Ben asked me once while I was making the crust, taking my time putting in tablespoon after tablespoon of water, how I could have patience for it.
Some people get to that zen place doing yoga…
…or creating pottery.
For me, making pie is so relaxing…
…at least it was, before I had children.
Now I work very hard to keep the stress out of my shoulders and neck so it doesn’t go into my pie.
I don’t know if that’s a real thing, but I don’t have enough time or energy to try baking an angry, anxious pie and a happy, peaceful pie and then perform a taste test and tally the results and write a report and…so, let’s just go with I try hard to be a merry pie-baker.
Not a grumpy one.
Some of them have turned out underdone (blueberry seems to be my most not-cooked-enough pie, for some reason) and had to be popped back into the oven.
Some of them have had a crust that looked too brown (putting foil around the edges and pulling it off for the last bit of baking seems to help…also baking in an oven that’s not trying to be a volcano also helps…).
Some of them need lots of attention (like lemon meringue…holy high maintenance. This one I tried baking with just Sophie around. STRESSED does not even begin to cut it).
Some of them, like this apple pie, just require some assembly.
But all of them have been yummy.
Did I mention that I love pie?
Because I do.
I’m just not sure how pie fits into my current weight-loss quest. Maybe if I think about it while baking another pie the answer will come to me.
Deep-dish Apple Pie
Crust (for two-crust pie)
2 1/2 cups all-purpose flour
1 tsp salt
3 tsp white sugar
1 cup (1/2 pound) frozen butter, grated (I used salted)
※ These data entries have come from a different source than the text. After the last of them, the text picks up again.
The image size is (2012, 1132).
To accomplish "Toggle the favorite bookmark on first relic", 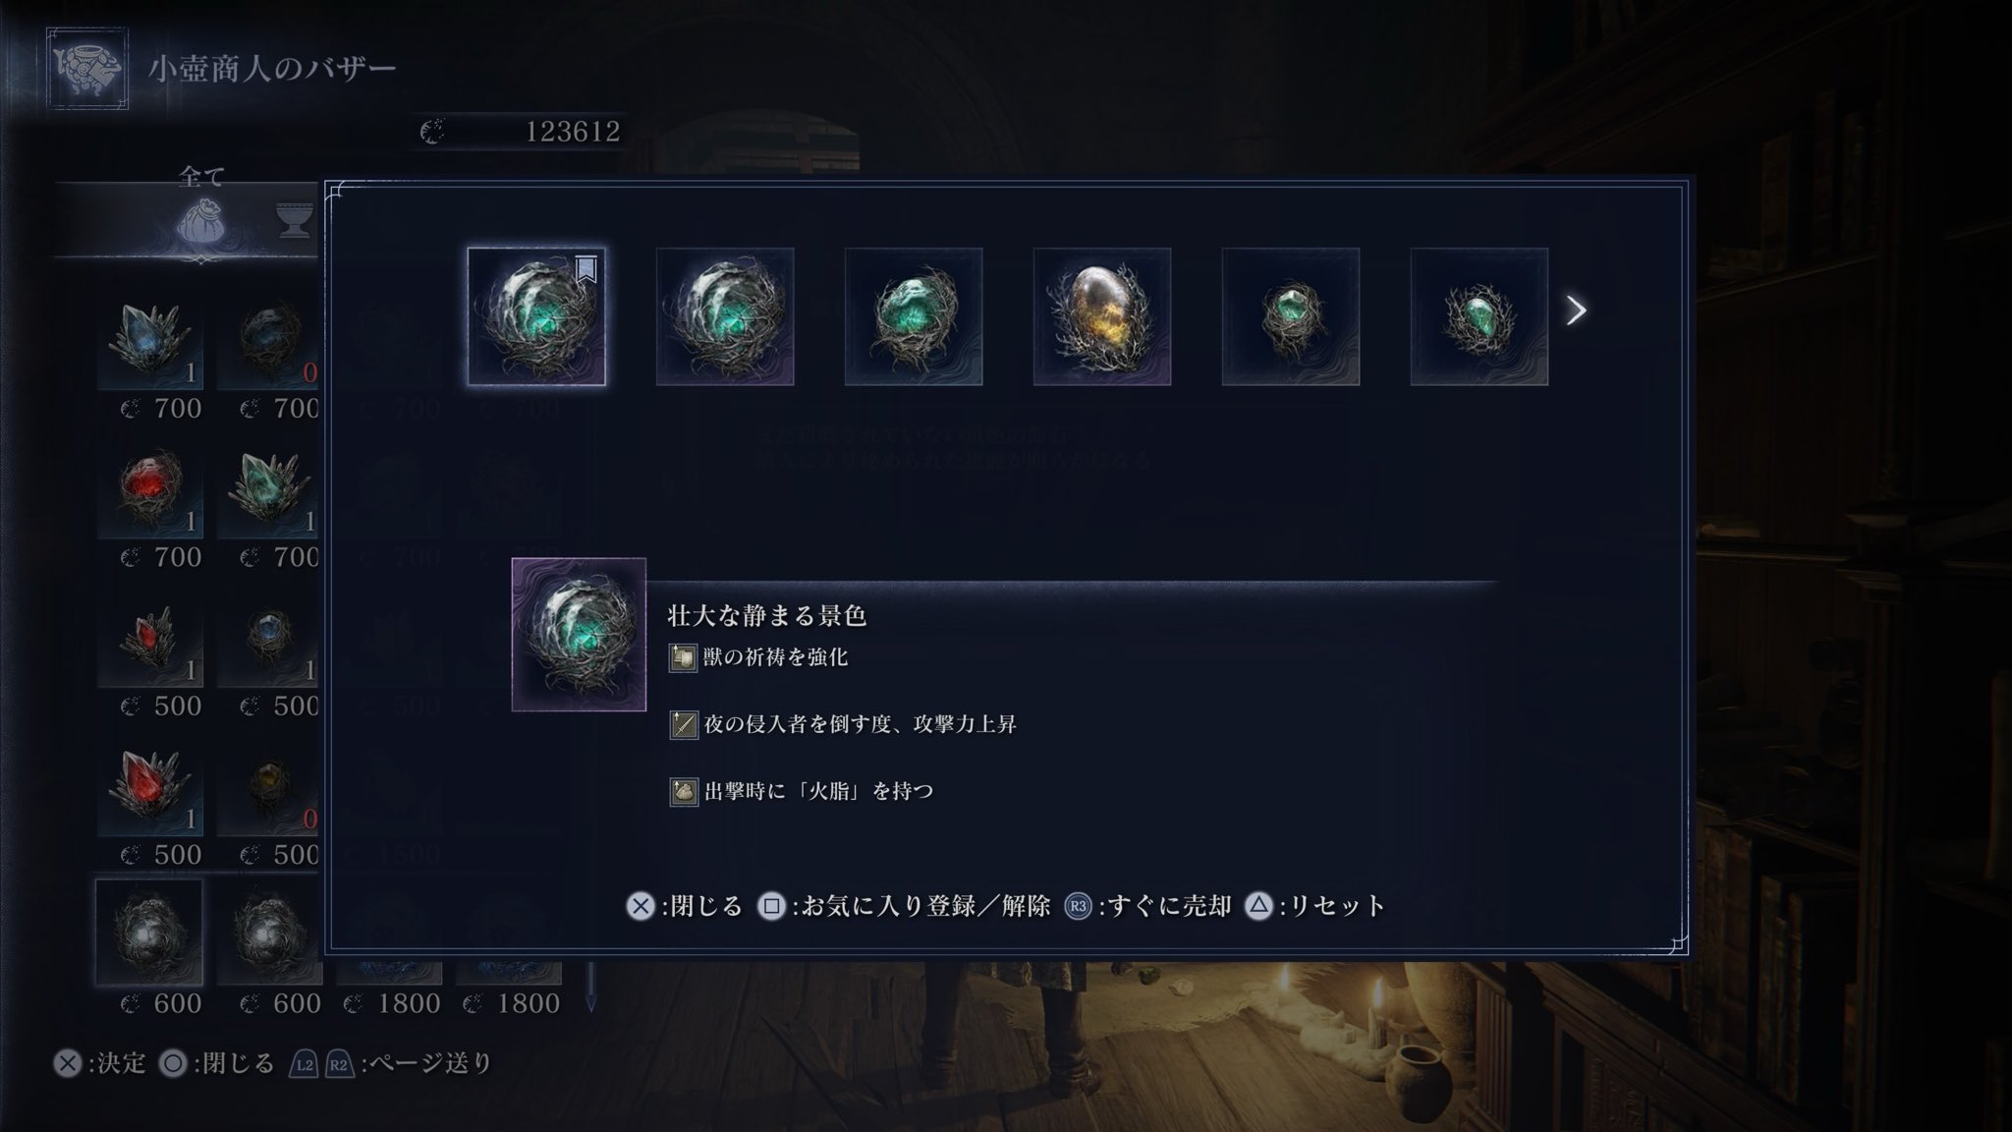I will [586, 269].
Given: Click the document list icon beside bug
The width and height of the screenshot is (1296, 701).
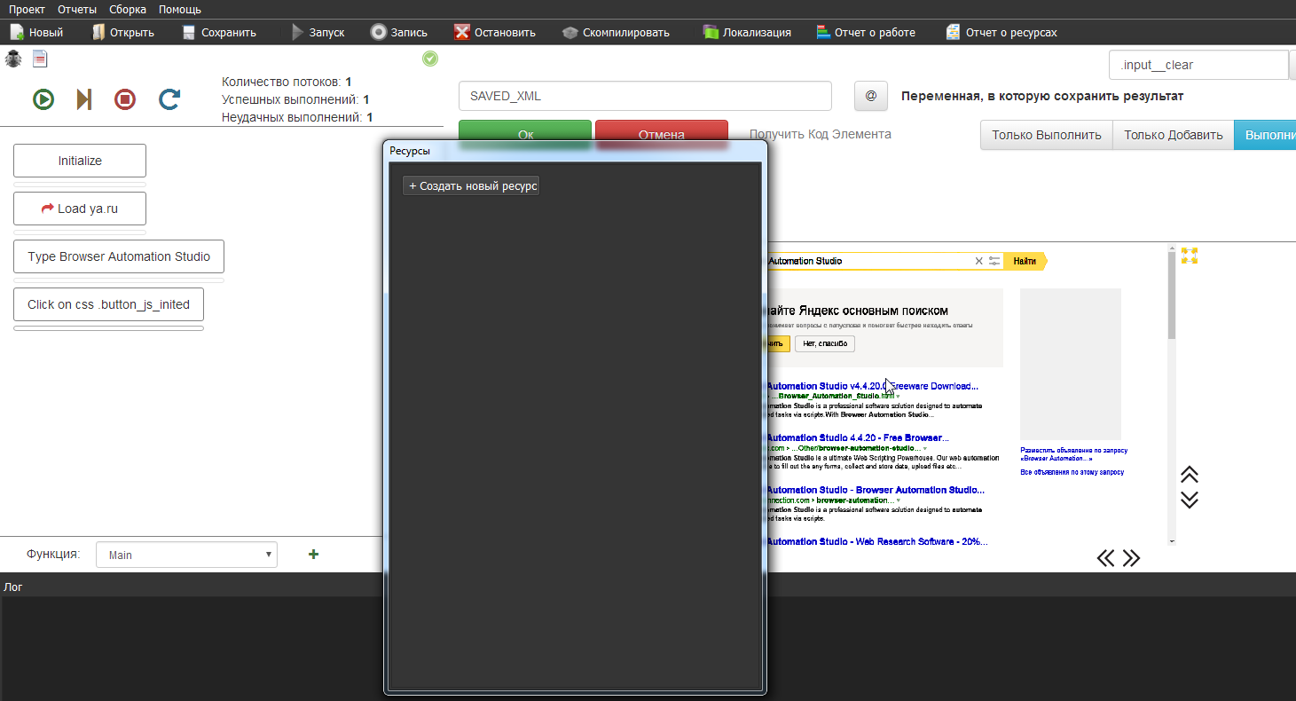Looking at the screenshot, I should (40, 59).
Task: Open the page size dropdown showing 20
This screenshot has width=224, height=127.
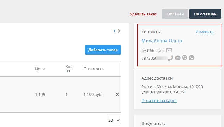Action: (x=114, y=120)
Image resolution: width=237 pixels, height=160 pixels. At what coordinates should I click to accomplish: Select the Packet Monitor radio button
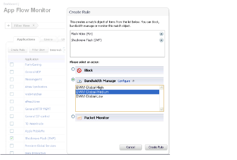pyautogui.click(x=73, y=117)
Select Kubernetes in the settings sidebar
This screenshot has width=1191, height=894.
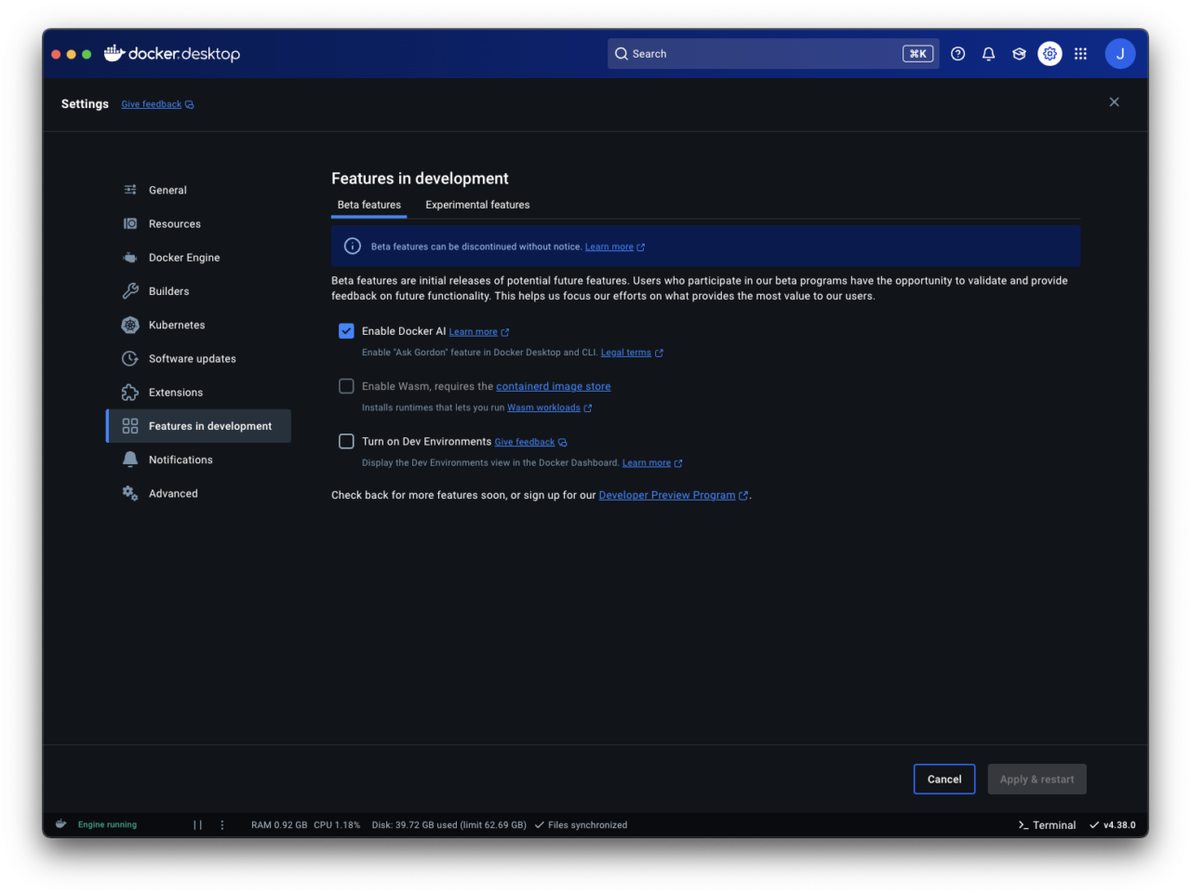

10 cups peeled, sliced apples (I used Gala and Granny Smith)
3/4 cup white sugar
1/2 cup brown sugar, packed
2 tbsp flour
zest and juice from 1 lemon
1 tsp cinnamon
1/4 tsp nutmeg
pinch of salt
butter (I used salted)
To make the crust:
Whisk the dry ingredients together in a large bowl. Put the grated butter into the flour mixture and toss it gently together with your hands, being careful not to over-toss or over-warm the butter. Add water 1 tablespoon at a time, stirring the dough with a fork until the pastry can be formed into two balls, but is not too wet. If the dough is crumbly and isn’t sticking together well, add more water a tablespoon at a time. If the dough is too wet and sticky, add flour a little at a time until it isn’t so sticky (it shouldn’t feel overly wet). Cover the bowl with the two balls of dough with plastic wrap and place in the fridge to chill for at least a 1/2 hour.
To make the filling:
Combine all ingredients into a bowl, minus the butter, and toss gently until all the apples are coated evenly. This will smell heavenly. Avoid eating all the apples before you get them into the pie.
To make the pie:
Preheat oven to 400°F. On a lightly floured surface, roll out one ball of the chilled dough until it is a circle large enough to cover the bottom, sides, and the lip of the pie plate. Place dough into pie plate (I wrap the dough around the rolling pin and unroll it into the plate). Pour in your yummy apple filling (the leftovers, anyway) onto the dough. Dot the top of the filling with butter (at least 1 tbsp of butter, not more than 1/4 cup of butter). Roll out the second ball of chilled dough on a lightly floured surface until you have a circle roughly the same size as the first. In the centre of the dough, cut an x or use a small cookie cutter to make a hole. Place dough on top of filling, making sure the hole is in the centre of the pie. Tuck the top crust edges under the bottom crust edges and using your fingers crimp along until the pie is sealed. Brush milk all over the top of the pie. Sprinkle white sugar over the crust. Place a pan on the rack below the pie in the oven to catch any drippings, and bake pie for 10 minutes. Turn the temperature down to 375°F and bake for 40 minutes, or until you can see bubbling in the hole in the centre of the dough. Let cool for at least one hour before eating. ENJOY.